We don’t want to spend your money reinventing the wheel, so wherever possible we will use tried and tested existing open source components to assemble your system. If your requirements mean we have to make improvementsto this borrowed code, we’d like your permission to share our changes with the community. And unless it’s the major thing that gives you an edge over your competitors, if we think work we’re doing for you would make sense as an open source component in its own right we’ll encourage you to share that too, under your own name. If you’re nervous about this approach, remember that sharing code isn’t just about giving something back – the more skilled developers are working with your code, the more chance they’ll find bugs other people haven’t spotted yet, or come up with improvements you can use too. Further, a whole range of industry leading commercial tools are available freeof charge for open source projects which may help to reduce your costs. If you’re still not sure, that’s fine – it’s your code.
Our business is a technology startup. We’ve done our homework to get this far, but these are concepts we’ll develop over time. We’ll encourage our staff, our clients and the wider technology community to share their views on how we work and use feedback to make our service better.

Andrew Coulton Founder & technical lead Twitter Linkedin Google+ Github

Andrew Coulton

Andrew formed inGenerator in late 2012 after spending almost 13 years in roles supporting delivery of the arts in Scotland. He was Administrative Director of the Edinburgh International Book Festival from May 2009 – January 2013, responsible for the organisation’s strategic planning, public funding, finance, administration and festival delivery. Before joining the Book Festival’s permanent staff, Andrew spent ten years working as a production and technical manager, lighting designer and electrician through PROScenia, his previous business. He delivered a wide range of projects for clients including the Book Festival, the National Theatre of Scotland, Visible Fictions, TAG, the Citizen’s Theatre, Grid Iron, the Traverse and Prime Productions. He is currently a member of the Board of Stellar Quines - an award winning Scottish theatre company that celebrates the energy, experience and perspective of women.

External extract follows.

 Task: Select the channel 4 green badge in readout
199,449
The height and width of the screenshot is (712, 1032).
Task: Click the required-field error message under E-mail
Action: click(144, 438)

As part of his Book Festival role, Andrew was a member of the Board of Festivals Edinburgh and spent almost four years chairing the cross-festival Environmental Sustainability and Innovation working groups. Through these groups, the Edinburgh Festivals played a key role in laying the foundations for Creative Carbon Scotland and Sync, which now work to support carbon reduction and technical innovation across the Scottish cultural sector.

Andrew started writing code almost before he started writing English (and has the atrocious handwriting to prove it). Throughout his career in the arts he has developed and supported a wide range of business critical desktop and web-based systems - including a suite of applications that since 2007 have transformed the Book Festival's efficiency and operations. He is thrilled now to be able to spend more of his time solving these kinds of problems, and to be supporting a wider range of arts and culture organisations.